また、コンフォートではHonda S + Shiftにしても、自動のシフトダウンは行われませんが、開発者によると「大切な人をMT車で隣に乗せて、すこし控えめにシフトするイメージ」でパドルシフト(減速コントローラー)を操作することが推奨するといいます。
ホンダだけではなく他社を含めたこれまでのハイブリッド車でも、スポーツモードなどの設定はありますが、プレリュードの「あまりに強烈な“キャラ変”」にはたいそう驚かされました。
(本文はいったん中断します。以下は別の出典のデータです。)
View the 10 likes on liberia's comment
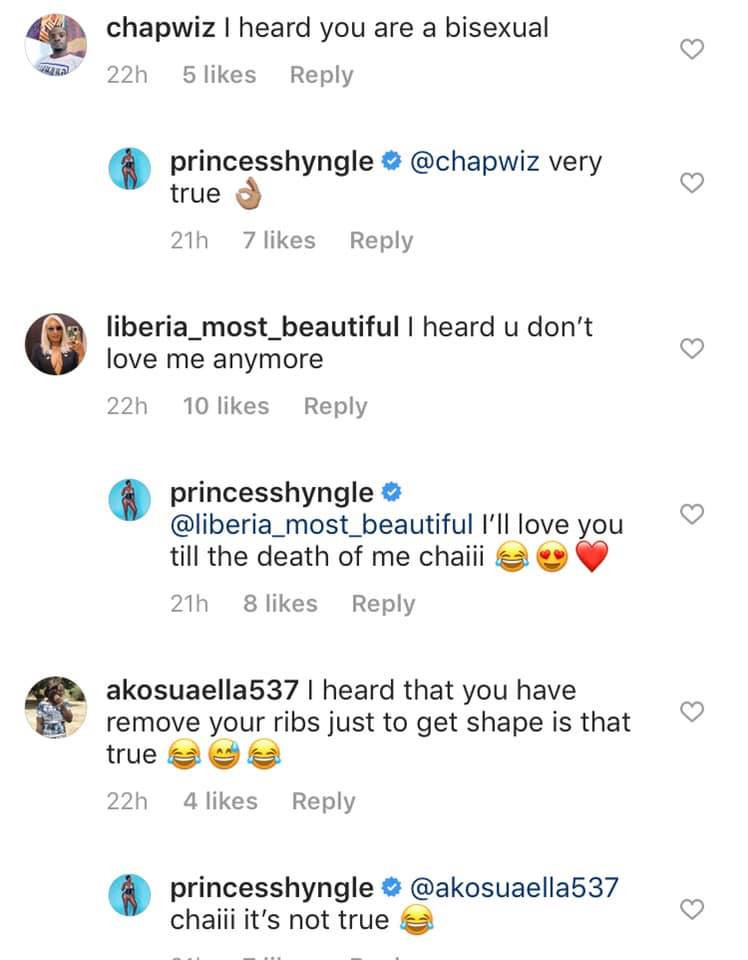 tap(226, 406)
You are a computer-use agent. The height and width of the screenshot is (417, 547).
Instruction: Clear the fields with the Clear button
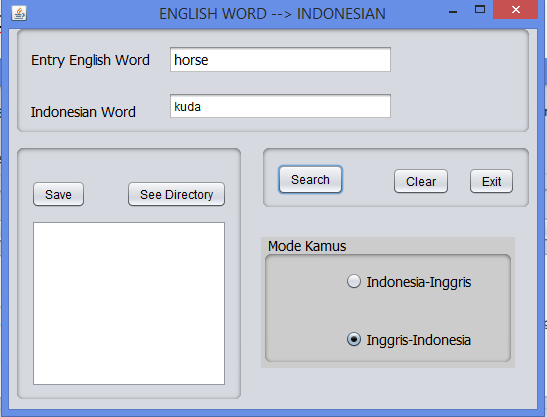click(421, 181)
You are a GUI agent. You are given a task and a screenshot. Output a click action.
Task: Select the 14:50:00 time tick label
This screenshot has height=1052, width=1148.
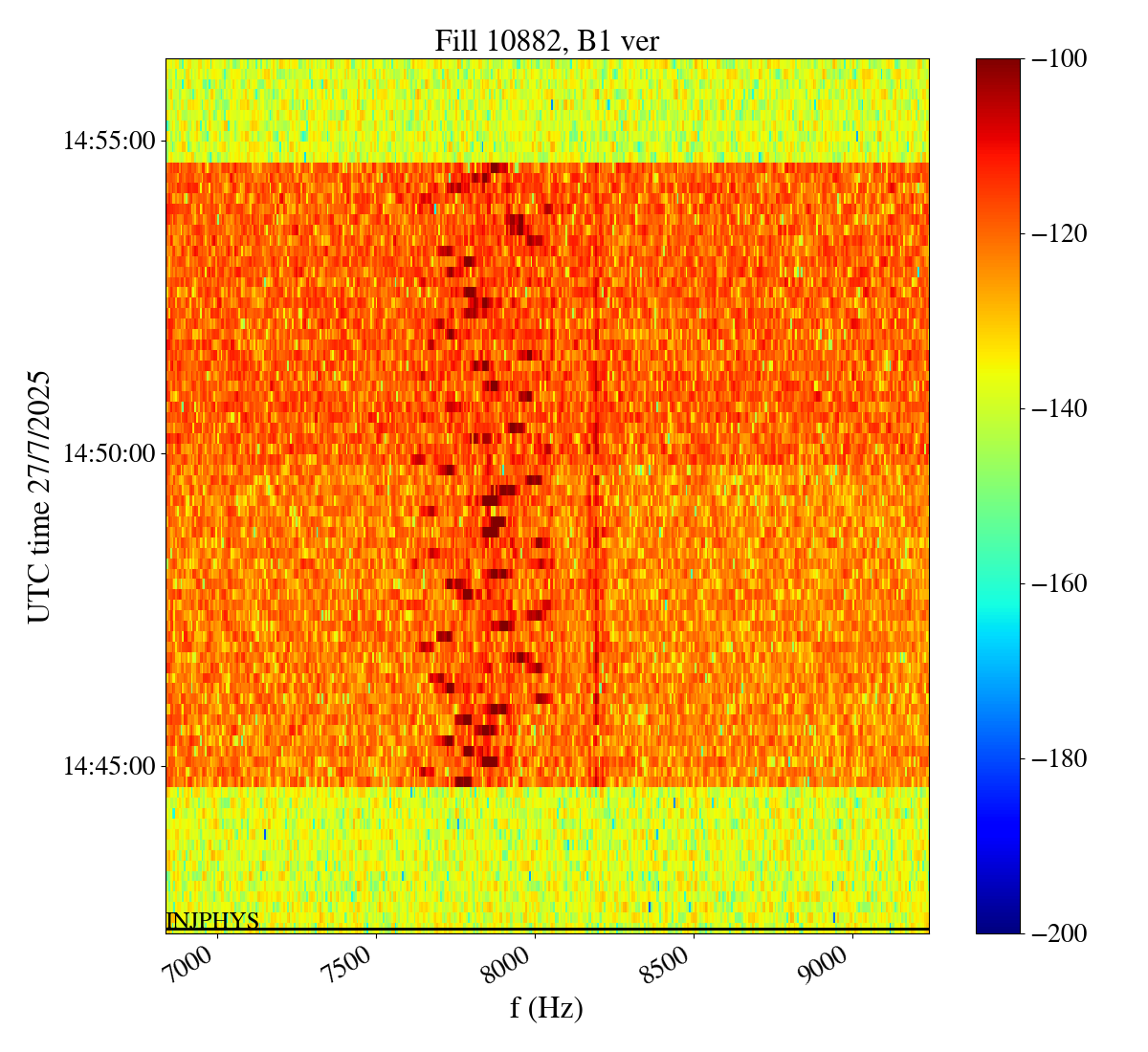[108, 453]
最も分かりやすいのが、「ノーマルでHonda S + Shiftなし」と「スポーツでHonda S
+ Shift あり」との比較です。
シフトダウンのありなしや、音、電動パワステ制御など、「制御によって、ここまでクルマの動きが変わるものなのか!」というのが素直な感想です。
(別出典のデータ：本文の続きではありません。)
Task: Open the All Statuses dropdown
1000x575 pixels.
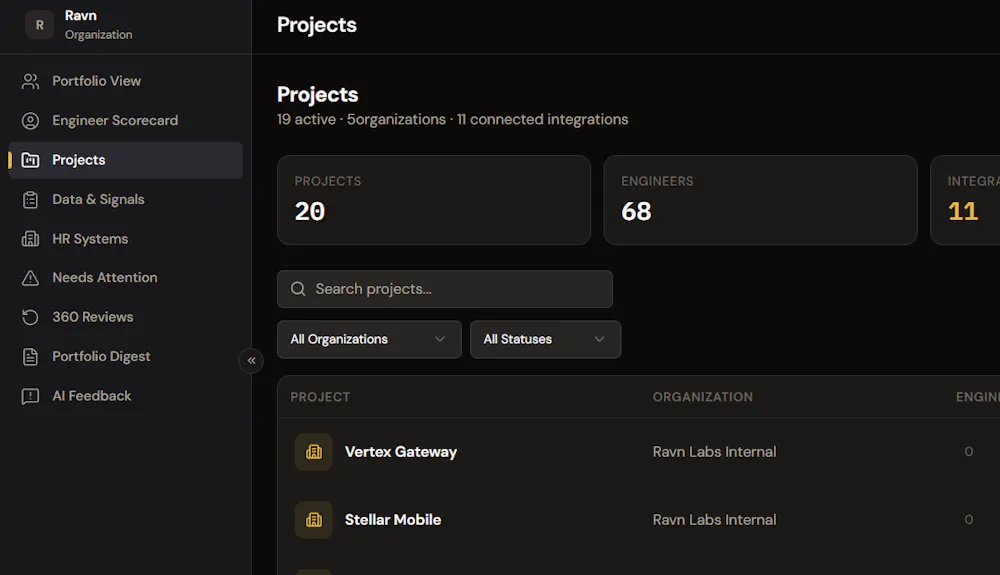Action: (x=545, y=339)
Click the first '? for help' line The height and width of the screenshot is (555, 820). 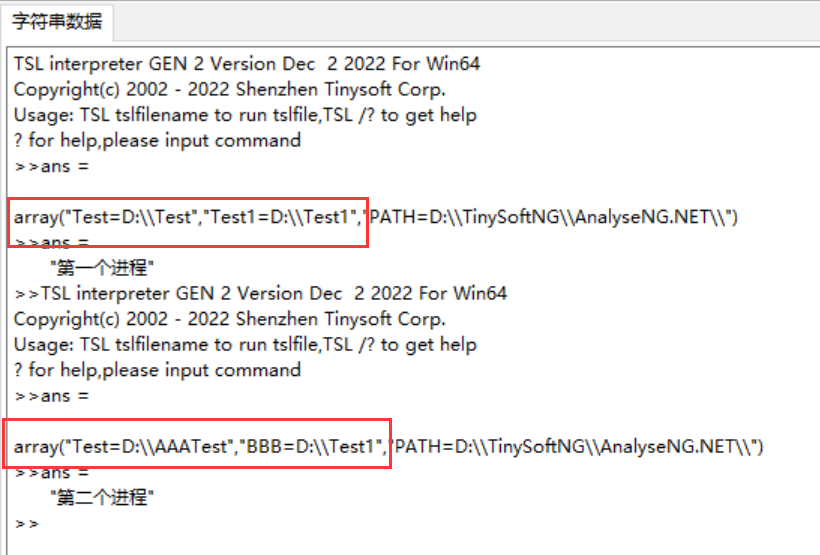point(157,140)
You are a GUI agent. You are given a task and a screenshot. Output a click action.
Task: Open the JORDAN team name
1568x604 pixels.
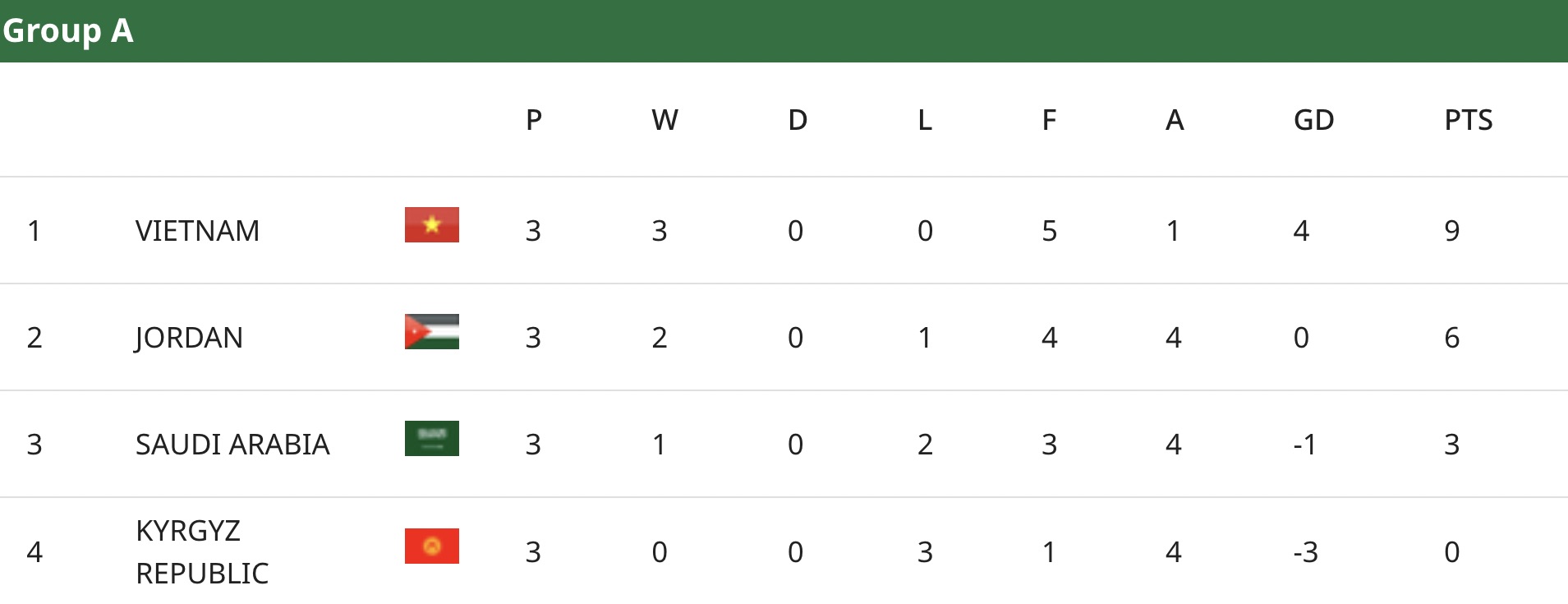(189, 338)
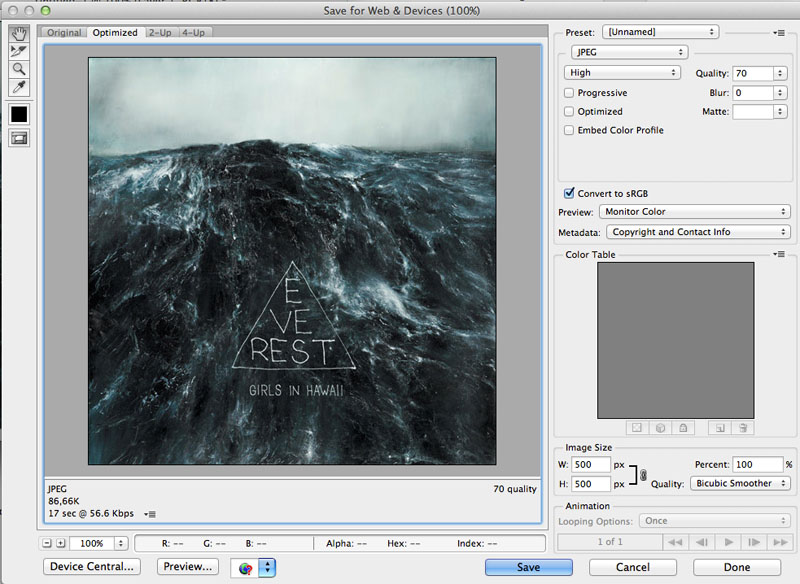The image size is (800, 584).
Task: Open the Optimize panel flyout menu
Action: (x=778, y=33)
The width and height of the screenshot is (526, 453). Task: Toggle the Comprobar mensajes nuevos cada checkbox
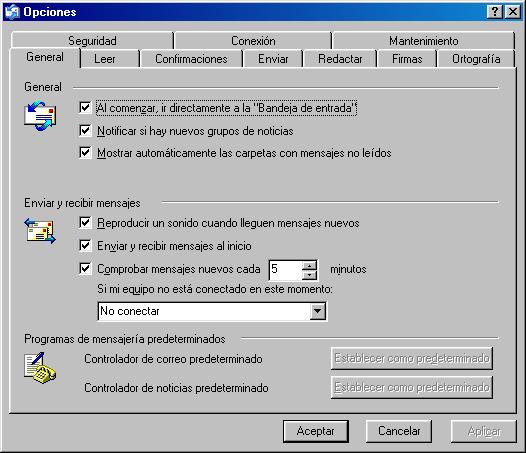pos(85,268)
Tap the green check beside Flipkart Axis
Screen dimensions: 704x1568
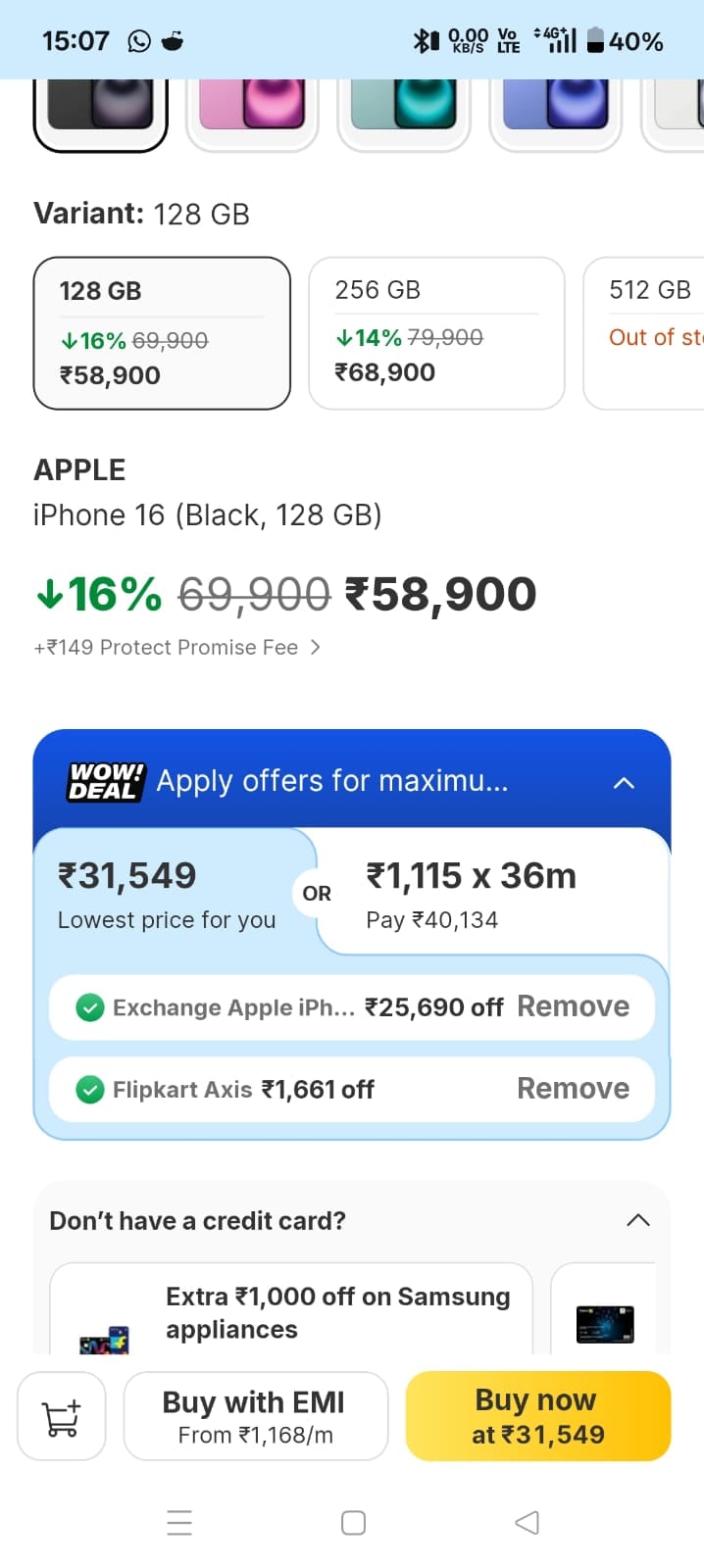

正直なところ、「3つのドライブモード」×「Honda S+ Shiftあり・なし」で、合計6パターンをユーザーがどこまで使い分けるかは、かなり個人差があるでしょう。
それでも、その日の気分や走行状況に応じて、プレリュードを「キャラ変」させるのは、走る歓びを広げることは確かです。
これを実現できるのは、発電用と駆動用の2つのモーターを持ちつつ、エンジンと駆動軸をクラッチによって直結することもできる、ホンダ独自技術 e:HEVのポテンシャルが幅広いからだと言えます。
さらに今回、試乗の場では外観を「ヴェゼル」で仮装した次世代e:HEVの実験車両を走行させることができました。
「ヴェゼル」をベースにした次世代「e:HEV」の実験車両
これはホンダが「次世代小型e:HEV」と呼ぶパワーユニットで、1.5リッターの直列アトキンソンエンジンと後輪を出力50kWの電動AWDユニットで動かす四輪駆動です。
これに、先ほどと同様のHonda S + Shiftを装備していますが、この実験車両では現行ヴェゼルの基本設定を継承し、ドライブモードはノーマルとスポーツの2つのみ。スポーツモードでHonda S + Shiftが機能する仕組みです。
クルマ全体の動きは、現行車と乗り比べると、リアを電動化させたことで動きの自然さ、軽快さ、さらに操りやすさが加わったほか、加速時のEVモードでの出足の良さや、エンジン始動とのつながりの良さなど、明らかに「五感」の印象が異なります。
技術的には、コーナー進入時に回生駆動配分による回頭性の重視、旋回中は安定性重視、そしてコーナー出口ではトラクション性重視をAWD機構で実現。そこにHonda S + Shiftが加わることで、「五感」を刺激するのです。
加えて今回、2リッターエンジン搭載の「次世代中型e:HEV」のパワーユニットも世界初公開し、搭載する次世代の中型プラットフォームを展示しました。
※ ※ ※
ホンダ初の量産型ハイブリッド車、初代「インサイト」が発売されてから、今年で25年目。
次世代ハイブリッド技術、e:HEVはこれからますます、ユーザーにとってワクワクする存在になりそうです。